§ **TASK REQUIREMENTS**: Scan the records below. Copy every line in which the word "screenshot" appears.

DATASET EXTRACT START

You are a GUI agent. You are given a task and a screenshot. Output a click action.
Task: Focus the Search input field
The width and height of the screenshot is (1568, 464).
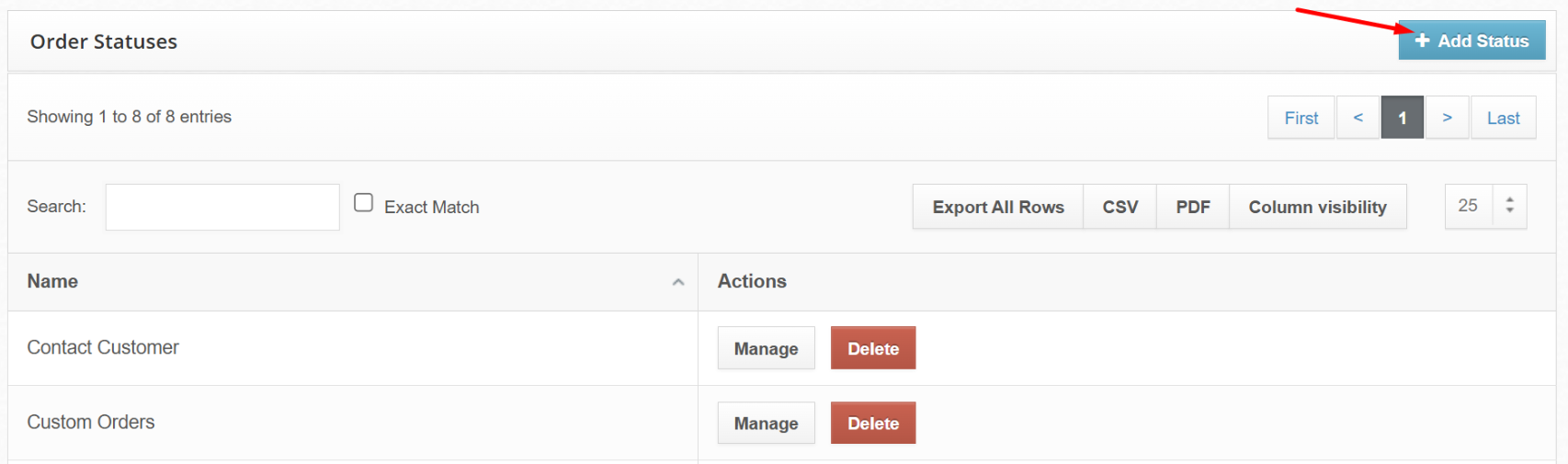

DATASET EXTRACT END
DATASET EXTRACT START

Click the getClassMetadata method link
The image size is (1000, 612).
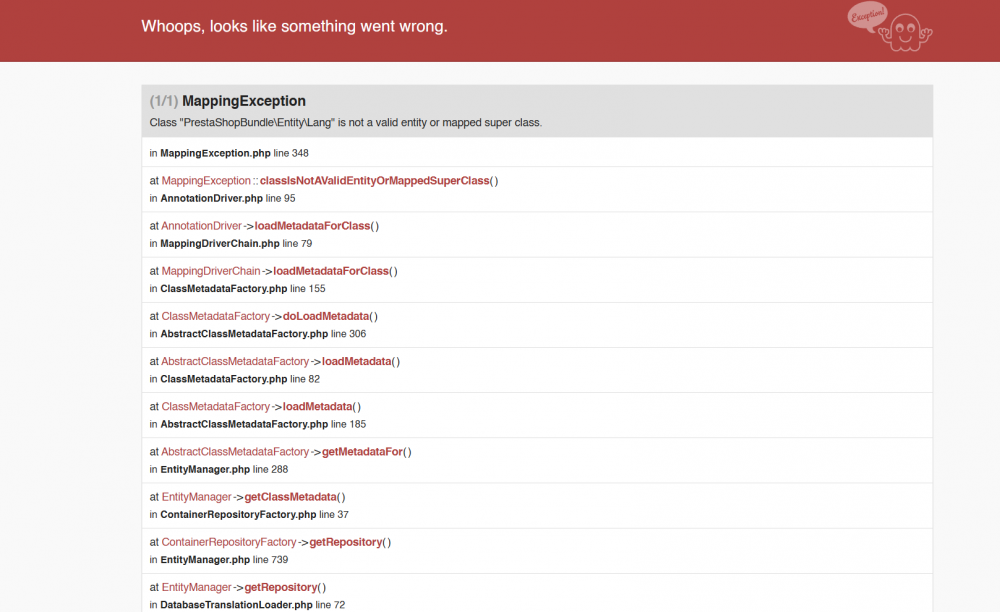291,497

DATASET EXTRACT END

§ **EXERCISE SOLUTION**:
You are a GUI agent. You are given a task and a screenshot. Output a click action.
The width and height of the screenshot is (1568, 464).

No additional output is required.